The executive director of the Fiji Sugar Corporation says his company's railway infrastructure is being under utilised and could solve a number of transport issues in the Western Division if used more widely.
The government is in discussions with the company about developing a network so that it could carry passengers and other forms of cargo between Sigatoka and Ra.
Abdul Khan told Jamie Tahana the railway at the moment is only used for a few months of the year.
ABDUL KHAN: What we've got at the moment, we've got we call a 'narrow gauge railway system' that delivers the sugarcane to our mills for processing. Now, we use that basically about six months or sometimes only four or five months of the year. The rest of the time that asset is just idle. And a people-mover could be one thing. It could also move other commodities and other products, as well. So that's the whole concept of actually utilising the asset that's there.
JT: And you're working with the government to utilise this asset, too?
AK: That's correct. One of the things, if you look at it as a people-mover or even commodity-mover, for that matter, there is congestion on our roads. And if we can use this delivery system, it reduces the congestion that's on our roads.
JT: What kind of investment would need to be made? What kind of upgrades would need to be done to get this up to passenger standards? I assume you'd need different carriages, stations and so forth.
AK: Good question. At the moment I'm not sure because to cart sugarcane, the standard required is quite different to having to cart people. But whether we go to a full standard of carting people or whether we use it as a slow-rail system for carting people - a more touristy thing rather than just a straight people-mover - those decisions will be made once we get a wee bit further down the track in terms of cost and the economics of the project.
JT: How viable would such a thing be? How many people that live between Sigatoka and Ra would use the service?
AK: We really don't know. Some of our rail systems run in quite rural areas and remote areas where these people need to come to the so-called mainland to be able to catch public transport or catch a vehicle, et cetera. Now, what they do not have to do if we do go into a people-mover system is not have to make all that journey to the main roads. They can get on to the system and come into town or wherever their destination may be.
JT: So there's still a lot more discussion to be had on this, but what kind of date are you looking to have such a system in place?

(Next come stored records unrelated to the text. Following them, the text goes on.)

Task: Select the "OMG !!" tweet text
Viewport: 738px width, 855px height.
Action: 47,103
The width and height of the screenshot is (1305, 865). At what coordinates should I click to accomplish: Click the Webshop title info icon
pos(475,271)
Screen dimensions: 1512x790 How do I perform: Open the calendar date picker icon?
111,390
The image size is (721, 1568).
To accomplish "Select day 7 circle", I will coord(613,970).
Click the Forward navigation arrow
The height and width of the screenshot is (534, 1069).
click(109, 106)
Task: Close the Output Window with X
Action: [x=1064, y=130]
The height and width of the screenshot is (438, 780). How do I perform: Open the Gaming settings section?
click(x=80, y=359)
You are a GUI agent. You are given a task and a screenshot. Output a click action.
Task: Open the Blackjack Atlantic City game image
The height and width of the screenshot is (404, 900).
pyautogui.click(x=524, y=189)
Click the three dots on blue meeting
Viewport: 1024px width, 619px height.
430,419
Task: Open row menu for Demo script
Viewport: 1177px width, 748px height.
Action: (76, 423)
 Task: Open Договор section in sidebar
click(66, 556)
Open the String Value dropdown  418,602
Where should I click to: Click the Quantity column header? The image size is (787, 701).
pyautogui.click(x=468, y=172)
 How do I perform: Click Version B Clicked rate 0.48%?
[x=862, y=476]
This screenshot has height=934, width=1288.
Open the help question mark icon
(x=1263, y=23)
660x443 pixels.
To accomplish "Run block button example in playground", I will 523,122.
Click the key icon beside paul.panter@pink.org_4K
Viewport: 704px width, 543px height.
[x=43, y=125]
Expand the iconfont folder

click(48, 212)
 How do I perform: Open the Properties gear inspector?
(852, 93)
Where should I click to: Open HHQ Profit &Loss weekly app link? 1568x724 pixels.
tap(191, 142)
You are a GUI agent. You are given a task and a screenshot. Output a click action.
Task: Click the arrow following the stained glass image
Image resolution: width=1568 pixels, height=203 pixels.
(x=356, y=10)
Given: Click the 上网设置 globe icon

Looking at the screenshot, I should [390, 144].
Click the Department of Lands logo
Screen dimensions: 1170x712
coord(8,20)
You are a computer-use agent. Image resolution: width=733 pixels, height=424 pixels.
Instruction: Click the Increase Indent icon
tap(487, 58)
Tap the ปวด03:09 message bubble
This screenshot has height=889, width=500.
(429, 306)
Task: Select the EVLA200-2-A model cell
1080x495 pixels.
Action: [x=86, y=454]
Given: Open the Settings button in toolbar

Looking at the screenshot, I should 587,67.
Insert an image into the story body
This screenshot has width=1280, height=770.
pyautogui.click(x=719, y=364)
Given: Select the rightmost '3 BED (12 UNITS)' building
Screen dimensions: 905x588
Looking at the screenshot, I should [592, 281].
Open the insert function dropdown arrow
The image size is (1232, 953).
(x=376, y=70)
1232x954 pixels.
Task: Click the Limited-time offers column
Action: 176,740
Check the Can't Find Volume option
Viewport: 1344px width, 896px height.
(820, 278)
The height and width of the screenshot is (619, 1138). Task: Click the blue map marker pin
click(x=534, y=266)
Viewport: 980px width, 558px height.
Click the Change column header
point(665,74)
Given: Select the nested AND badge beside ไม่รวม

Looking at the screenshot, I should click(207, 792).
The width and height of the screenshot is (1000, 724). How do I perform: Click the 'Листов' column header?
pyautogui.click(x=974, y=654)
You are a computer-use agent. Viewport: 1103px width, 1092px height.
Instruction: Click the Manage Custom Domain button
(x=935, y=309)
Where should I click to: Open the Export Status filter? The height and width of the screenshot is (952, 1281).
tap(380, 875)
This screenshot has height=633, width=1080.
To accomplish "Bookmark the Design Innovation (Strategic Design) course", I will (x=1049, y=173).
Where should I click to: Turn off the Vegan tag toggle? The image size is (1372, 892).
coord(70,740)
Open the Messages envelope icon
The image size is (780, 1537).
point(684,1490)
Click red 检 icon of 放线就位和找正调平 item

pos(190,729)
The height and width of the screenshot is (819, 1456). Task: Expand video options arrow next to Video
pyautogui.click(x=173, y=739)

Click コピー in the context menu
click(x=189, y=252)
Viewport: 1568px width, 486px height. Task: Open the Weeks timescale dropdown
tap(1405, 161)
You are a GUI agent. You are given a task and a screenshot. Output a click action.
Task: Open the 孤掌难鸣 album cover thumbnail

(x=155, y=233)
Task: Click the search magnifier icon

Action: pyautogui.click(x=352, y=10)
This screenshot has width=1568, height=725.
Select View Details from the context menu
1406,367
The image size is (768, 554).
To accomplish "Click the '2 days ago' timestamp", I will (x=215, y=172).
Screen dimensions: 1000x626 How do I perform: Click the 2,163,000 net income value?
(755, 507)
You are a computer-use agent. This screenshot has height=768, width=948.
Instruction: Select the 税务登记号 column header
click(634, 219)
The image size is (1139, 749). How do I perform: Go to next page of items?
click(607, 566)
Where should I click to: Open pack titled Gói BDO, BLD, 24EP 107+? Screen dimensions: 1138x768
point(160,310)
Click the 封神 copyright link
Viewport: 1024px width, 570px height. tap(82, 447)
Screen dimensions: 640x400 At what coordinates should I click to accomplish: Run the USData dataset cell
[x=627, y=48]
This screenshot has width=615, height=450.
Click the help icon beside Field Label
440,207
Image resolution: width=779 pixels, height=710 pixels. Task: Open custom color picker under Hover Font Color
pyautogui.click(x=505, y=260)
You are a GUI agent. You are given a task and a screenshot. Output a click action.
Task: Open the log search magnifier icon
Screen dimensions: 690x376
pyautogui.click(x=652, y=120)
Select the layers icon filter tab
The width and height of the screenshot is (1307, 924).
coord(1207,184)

AK: Our thinking is that by the end of this calendar year we will be in a position to say, 'Yep, these are the type of costs for this type of facility and for a people-mover or just a commodity delivery system'. Once we have those costs by the end of the year, we can then start looking at how viable each of those options are. Basically, I think it's a shame to have such an investment there that gets only utilised part of the year and the rest of the year it seems to sit idle, and hence the reason for doing what we're thinking of doing.